• Records for this exercise:
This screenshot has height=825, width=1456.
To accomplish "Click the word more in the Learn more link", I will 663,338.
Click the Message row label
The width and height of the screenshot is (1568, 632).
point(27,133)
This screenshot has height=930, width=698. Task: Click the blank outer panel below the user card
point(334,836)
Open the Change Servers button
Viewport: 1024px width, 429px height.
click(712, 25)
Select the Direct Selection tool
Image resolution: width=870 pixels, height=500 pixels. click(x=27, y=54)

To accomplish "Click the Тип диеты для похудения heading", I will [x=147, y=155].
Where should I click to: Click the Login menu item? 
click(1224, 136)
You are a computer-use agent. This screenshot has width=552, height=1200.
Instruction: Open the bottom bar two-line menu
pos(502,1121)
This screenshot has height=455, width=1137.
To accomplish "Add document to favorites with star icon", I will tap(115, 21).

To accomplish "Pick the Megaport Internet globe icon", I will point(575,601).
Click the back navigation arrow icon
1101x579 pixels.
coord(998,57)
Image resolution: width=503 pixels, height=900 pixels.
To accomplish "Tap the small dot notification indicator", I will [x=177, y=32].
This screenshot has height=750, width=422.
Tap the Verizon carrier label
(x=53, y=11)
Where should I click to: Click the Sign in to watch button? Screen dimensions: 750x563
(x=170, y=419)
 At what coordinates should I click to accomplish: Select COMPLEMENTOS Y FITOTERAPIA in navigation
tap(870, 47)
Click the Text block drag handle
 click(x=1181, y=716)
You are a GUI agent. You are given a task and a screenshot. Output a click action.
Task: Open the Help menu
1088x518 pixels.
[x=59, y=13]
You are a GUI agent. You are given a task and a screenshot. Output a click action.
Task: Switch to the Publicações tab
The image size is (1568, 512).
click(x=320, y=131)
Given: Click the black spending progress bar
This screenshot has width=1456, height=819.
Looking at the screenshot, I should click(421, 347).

• Exercise prompt: Please transcribe the listing in its entirety, exactly.

• Answer space:
This screenshot has height=825, width=1456.
To accomplish "Click the word more in the Learn more link", I will 663,338.
Click the Message row label
The width and height of the screenshot is (1568, 632).
point(27,133)
This screenshot has height=930, width=698. Task: Click the blank outer panel below the user card
point(334,836)
Open the Change Servers button
Viewport: 1024px width, 429px height.
click(712, 25)
Select the Direct Selection tool
Image resolution: width=870 pixels, height=500 pixels. click(x=27, y=54)

To accomplish "Click the Тип диеты для похудения heading", I will [x=147, y=155].
Where should I click to: Click the Login menu item? 
click(1224, 136)
You are a computer-use agent. This screenshot has width=552, height=1200.
Instruction: Open the bottom bar two-line menu
pos(502,1121)
This screenshot has height=455, width=1137.
To accomplish "Add document to favorites with star icon", I will tap(115, 21).

To accomplish "Pick the Megaport Internet globe icon", I will point(575,601).
Click the back navigation arrow icon
1101x579 pixels.
coord(998,57)
Image resolution: width=503 pixels, height=900 pixels.
To accomplish "Tap the small dot notification indicator", I will [x=177, y=32].
This screenshot has height=750, width=422.
Tap the Verizon carrier label
(x=53, y=11)
Where should I click to: Click the Sign in to watch button? Screen dimensions: 750x563
(x=170, y=419)
 At what coordinates should I click to accomplish: Select COMPLEMENTOS Y FITOTERAPIA in navigation
tap(870, 47)
Click the Text block drag handle
 click(x=1181, y=716)
You are a GUI agent. You are given a task and a screenshot. Output a click action.
Task: Open the Help menu
1088x518 pixels.
[x=59, y=13]
You are a GUI agent. You are given a task and a screenshot. Output a click action.
Task: Switch to the Publicações tab
The image size is (1568, 512).
click(x=320, y=131)
Given: Click the black spending progress bar
This screenshot has width=1456, height=819.
Looking at the screenshot, I should click(421, 347).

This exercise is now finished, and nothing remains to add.